→ **Task goal**
Transcribe the records below exactly.

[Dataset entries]
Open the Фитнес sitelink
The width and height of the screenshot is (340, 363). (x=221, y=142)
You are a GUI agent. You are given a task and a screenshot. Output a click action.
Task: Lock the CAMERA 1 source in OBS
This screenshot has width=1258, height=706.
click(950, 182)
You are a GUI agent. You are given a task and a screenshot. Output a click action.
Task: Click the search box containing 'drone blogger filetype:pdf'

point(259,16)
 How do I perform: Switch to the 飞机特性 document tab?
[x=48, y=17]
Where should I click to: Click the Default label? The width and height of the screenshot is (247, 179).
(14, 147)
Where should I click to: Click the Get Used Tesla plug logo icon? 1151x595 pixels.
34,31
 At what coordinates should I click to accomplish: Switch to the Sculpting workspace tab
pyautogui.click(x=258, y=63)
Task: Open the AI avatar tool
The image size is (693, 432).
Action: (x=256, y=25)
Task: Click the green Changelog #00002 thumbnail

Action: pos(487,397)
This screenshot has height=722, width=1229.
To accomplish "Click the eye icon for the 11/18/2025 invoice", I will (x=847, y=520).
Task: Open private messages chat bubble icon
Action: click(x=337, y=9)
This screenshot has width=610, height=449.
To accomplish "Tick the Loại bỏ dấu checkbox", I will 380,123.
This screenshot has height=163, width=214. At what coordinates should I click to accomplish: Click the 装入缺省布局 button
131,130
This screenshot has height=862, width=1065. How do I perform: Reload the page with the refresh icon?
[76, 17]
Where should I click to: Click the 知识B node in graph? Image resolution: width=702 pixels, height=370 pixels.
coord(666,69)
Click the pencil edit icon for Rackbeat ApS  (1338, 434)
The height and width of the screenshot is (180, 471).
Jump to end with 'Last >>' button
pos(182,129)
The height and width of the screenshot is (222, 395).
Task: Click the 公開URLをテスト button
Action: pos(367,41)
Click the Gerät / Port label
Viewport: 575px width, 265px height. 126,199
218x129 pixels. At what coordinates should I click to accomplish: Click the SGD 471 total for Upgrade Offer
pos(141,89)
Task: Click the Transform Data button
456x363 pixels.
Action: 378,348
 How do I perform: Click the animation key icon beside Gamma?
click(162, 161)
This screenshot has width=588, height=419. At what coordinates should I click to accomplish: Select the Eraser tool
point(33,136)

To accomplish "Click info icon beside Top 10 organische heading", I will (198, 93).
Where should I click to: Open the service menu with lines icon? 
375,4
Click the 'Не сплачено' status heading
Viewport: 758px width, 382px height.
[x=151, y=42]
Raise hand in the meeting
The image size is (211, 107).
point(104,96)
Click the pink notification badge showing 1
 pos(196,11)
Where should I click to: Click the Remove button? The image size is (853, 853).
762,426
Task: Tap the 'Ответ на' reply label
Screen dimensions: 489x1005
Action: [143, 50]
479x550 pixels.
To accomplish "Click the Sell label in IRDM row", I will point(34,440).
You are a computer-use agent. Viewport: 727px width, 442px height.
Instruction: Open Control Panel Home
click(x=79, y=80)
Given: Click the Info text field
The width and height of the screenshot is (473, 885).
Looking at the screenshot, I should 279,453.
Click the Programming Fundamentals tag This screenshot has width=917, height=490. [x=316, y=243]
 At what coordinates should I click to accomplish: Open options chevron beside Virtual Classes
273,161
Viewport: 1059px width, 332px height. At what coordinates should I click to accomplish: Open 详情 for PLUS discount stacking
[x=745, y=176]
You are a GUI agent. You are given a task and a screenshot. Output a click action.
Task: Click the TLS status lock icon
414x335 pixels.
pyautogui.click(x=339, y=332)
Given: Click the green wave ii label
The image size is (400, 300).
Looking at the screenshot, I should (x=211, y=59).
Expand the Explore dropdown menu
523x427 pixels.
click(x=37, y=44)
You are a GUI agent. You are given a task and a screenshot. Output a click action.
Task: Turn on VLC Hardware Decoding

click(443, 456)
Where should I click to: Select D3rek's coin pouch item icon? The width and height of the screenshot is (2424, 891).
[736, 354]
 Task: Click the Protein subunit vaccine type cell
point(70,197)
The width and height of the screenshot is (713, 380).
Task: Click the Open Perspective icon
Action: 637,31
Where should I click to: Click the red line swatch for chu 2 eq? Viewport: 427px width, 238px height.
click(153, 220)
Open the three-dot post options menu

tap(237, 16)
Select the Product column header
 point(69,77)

→ **Task solution**
Open the Фитнес sitelink
The width and height of the screenshot is (340, 363). (x=221, y=142)
You are a GUI agent. You are given a task and a screenshot. Output a click action.
Task: Lock the CAMERA 1 source in OBS
This screenshot has width=1258, height=706.
click(950, 182)
You are a GUI agent. You are given a task and a screenshot. Output a click action.
Task: Click the search box containing 'drone blogger filetype:pdf'

point(259,16)
 How do I perform: Switch to the 飞机特性 document tab?
[x=48, y=17]
Where should I click to: Click the Default label? The width and height of the screenshot is (247, 179).
(14, 147)
Where should I click to: Click the Get Used Tesla plug logo icon? 1151x595 pixels.
34,31
 At what coordinates should I click to accomplish: Switch to the Sculpting workspace tab
pyautogui.click(x=258, y=63)
Task: Open the AI avatar tool
The image size is (693, 432).
Action: (x=256, y=25)
Task: Click the green Changelog #00002 thumbnail

Action: pos(487,397)
This screenshot has height=722, width=1229.
To accomplish "Click the eye icon for the 11/18/2025 invoice", I will (x=847, y=520).
Task: Open private messages chat bubble icon
Action: click(x=337, y=9)
This screenshot has width=610, height=449.
To accomplish "Tick the Loại bỏ dấu checkbox", I will 380,123.
This screenshot has height=163, width=214. At what coordinates should I click to accomplish: Click the 装入缺省布局 button
131,130
This screenshot has height=862, width=1065. How do I perform: Reload the page with the refresh icon?
[76, 17]
Where should I click to: Click the 知识B node in graph? Image resolution: width=702 pixels, height=370 pixels.
coord(666,69)
Click the pencil edit icon for Rackbeat ApS  (1338, 434)
The height and width of the screenshot is (180, 471).
Jump to end with 'Last >>' button
pos(182,129)
The height and width of the screenshot is (222, 395).
Task: Click the 公開URLをテスト button
Action: pos(367,41)
Click the Gerät / Port label
Viewport: 575px width, 265px height. 126,199
218x129 pixels. At what coordinates should I click to accomplish: Click the SGD 471 total for Upgrade Offer
pos(141,89)
Task: Click the Transform Data button
456x363 pixels.
Action: 378,348
 How do I perform: Click the animation key icon beside Gamma?
click(162, 161)
This screenshot has width=588, height=419. At what coordinates should I click to accomplish: Select the Eraser tool
point(33,136)

To accomplish "Click info icon beside Top 10 organische heading", I will (198, 93).
Where should I click to: Open the service menu with lines icon? 
375,4
Click the 'Не сплачено' status heading
Viewport: 758px width, 382px height.
[x=151, y=42]
Raise hand in the meeting
The image size is (211, 107).
point(104,96)
Click the pink notification badge showing 1
 pos(196,11)
Where should I click to: Click the Remove button? The image size is (853, 853).
762,426
Task: Tap the 'Ответ на' reply label
Screen dimensions: 489x1005
Action: [143, 50]
479x550 pixels.
To accomplish "Click the Sell label in IRDM row", I will point(34,440).
You are a computer-use agent. Viewport: 727px width, 442px height.
Instruction: Open Control Panel Home
click(x=79, y=80)
Given: Click the Info text field
The width and height of the screenshot is (473, 885).
Looking at the screenshot, I should 279,453.
Click the Programming Fundamentals tag This screenshot has width=917, height=490. [x=316, y=243]
 At what coordinates should I click to accomplish: Open options chevron beside Virtual Classes
273,161
Viewport: 1059px width, 332px height. At what coordinates should I click to accomplish: Open 详情 for PLUS discount stacking
[x=745, y=176]
You are a GUI agent. You are given a task and a screenshot. Output a click action.
Task: Click the TLS status lock icon
414x335 pixels.
pyautogui.click(x=339, y=332)
Given: Click the green wave ii label
The image size is (400, 300).
Looking at the screenshot, I should (x=211, y=59).
Expand the Explore dropdown menu
523x427 pixels.
click(x=37, y=44)
You are a GUI agent. You are given a task and a screenshot. Output a click action.
Task: Turn on VLC Hardware Decoding

click(443, 456)
Where should I click to: Select D3rek's coin pouch item icon? The width and height of the screenshot is (2424, 891).
[736, 354]
 Task: Click the Protein subunit vaccine type cell
point(70,197)
The width and height of the screenshot is (713, 380).
Task: Click the Open Perspective icon
Action: 637,31
Where should I click to: Click the red line swatch for chu 2 eq? Viewport: 427px width, 238px height.
click(153, 220)
Open the three-dot post options menu

tap(237, 16)
Select the Product column header
 point(69,77)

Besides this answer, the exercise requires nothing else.